The recall procedures underway in Wisconsin, which have been ongoing since last year (six recall elections were held last August against Republican state legislators, with four winning the elections and remaining in office), are a prime example of a rare and controversial practice in American Politics.

Recall (pun intended) the famed recall election in 2003 of California Governor Gray Davis.  Davis, who had lost touch with the voters and his Democratic colleagues in the legislature early in his second term, lost a recall fight in the October 2003 election that elevated Arnold Schwarzenegger (the Arnold Schwarzenegger of, you guessed it, Total Recall fame) to the Governor’s Mansion.  At the time, many Californians heralded the election as small d democracy at its finest;  an exercise of discretion by the electorate over an unresponsive and out-of-touch politician.

For all the grandstanding over the Davis recall, however, 2003 was only the second instance in American history of a sitting governor being recalled.  Governor Lynn Frazier of North Dakota was the only other state executive to be shown the door mid-term, in 1921.  In addition, the National Council on State Legislatures has tallied only 36 instances where state legislators have had to face recall elections, and only 17 legislators who have fallen by recall.

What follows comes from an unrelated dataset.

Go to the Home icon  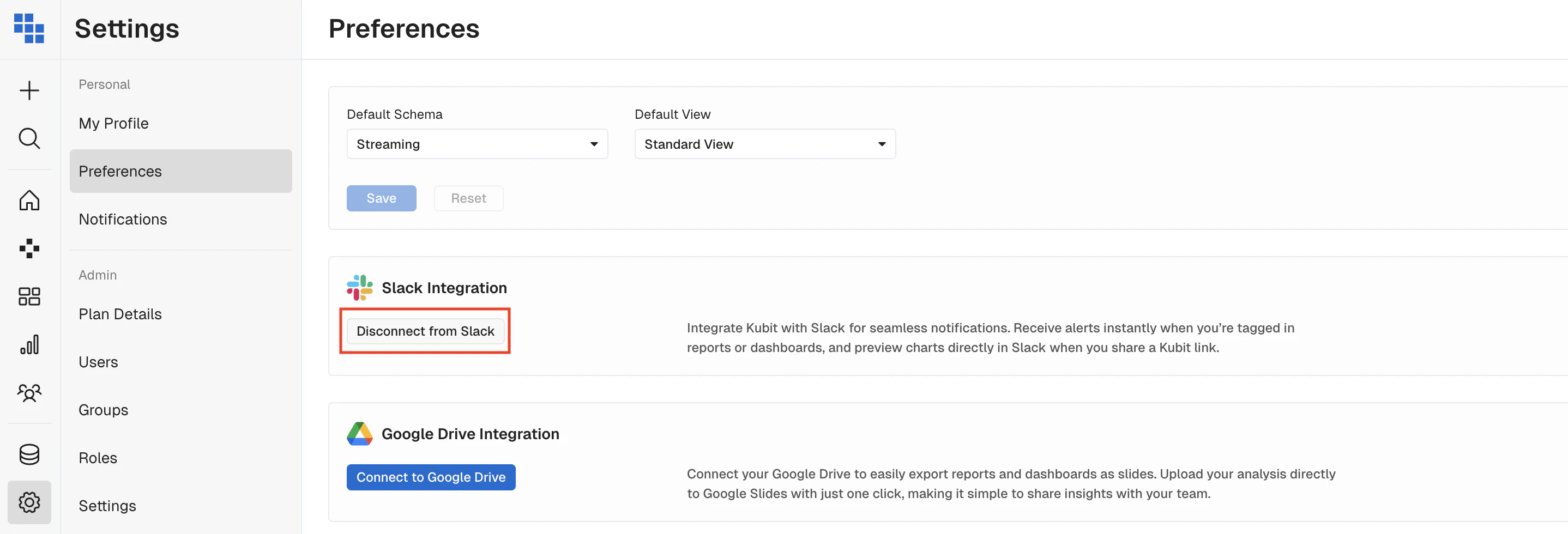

Recall elections also have the danger of steamrolling the political process.  The ability of an angry majority to vote a politician out because they do not like his politics has to rustle some twists and turns in the grave of James Madison.  Writing in the famed Federalist No. 10, Madison addressed the concern “that the public good is disregarded in the conflicts of rival parties, and that measures are too often decided, not according to the rules of justice and the rights of the minor party, but by the superior force of an interested and overbearing majority.”  And that is just Madison starting out kindly; he later goes on to say that pure democracies “have ever been spectacles of turbulence and contention; have ever been found incompatible with personal security or the rights of property; and have in general been as short in their lives as they have been violent in their deaths.”

Madison’s solution was to trust the politicians.  Elected officials in a republican government, “whose patriotism and love of justice will be least likely to sacrifice it to temporary or partial considerations,” are more conducive to understanding and perpetuating policies that further the public good.  Mr. Madison would be shocked to hear that today’s elected officials can simply be replaced a moment’s notice by his dreaded “faction.”

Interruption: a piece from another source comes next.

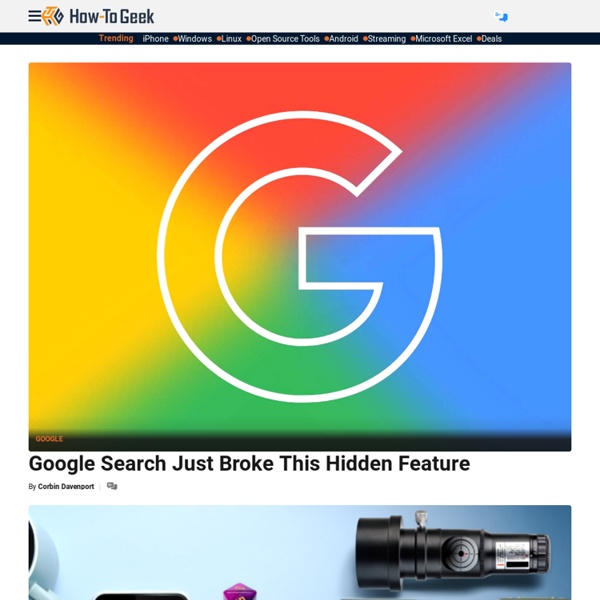Click the orange GOOGLE category tag
The height and width of the screenshot is (600, 600).
point(49,439)
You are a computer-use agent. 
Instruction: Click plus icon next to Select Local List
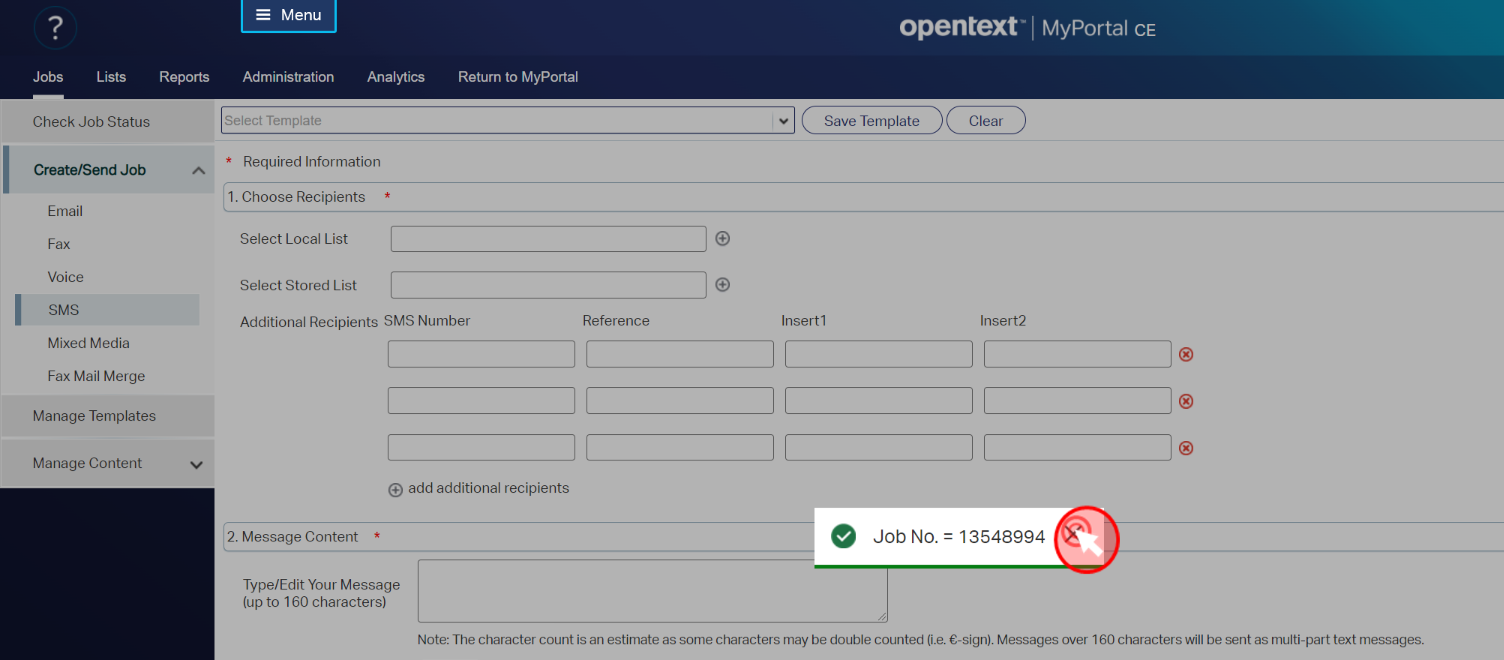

Recall elections can not only have a steamrolling effect, but a snowballing one as well.  Once the public is aroused as to the existence and influence of the recall power, it is very easy for groups of concerned citizens to use it with greater frequency.  This was never more true than in 2011; of the 36 recall elections to take place in American history, almost a third of them (11) took place last year.  People had recall on their minds.

Recalls are still rare in American Politics.  They can also be a useful tool when a politician has lost their grip with the electorate, with their base, or with reality.  Politicians still are the servants of the people.  But the factional element of recall elections should give people pause before wielding the sword of the ballot box on their elected officials.  Give them a chance.  Do it for Madison.

Joe Figueroa is a first-year student at William and Mary Law.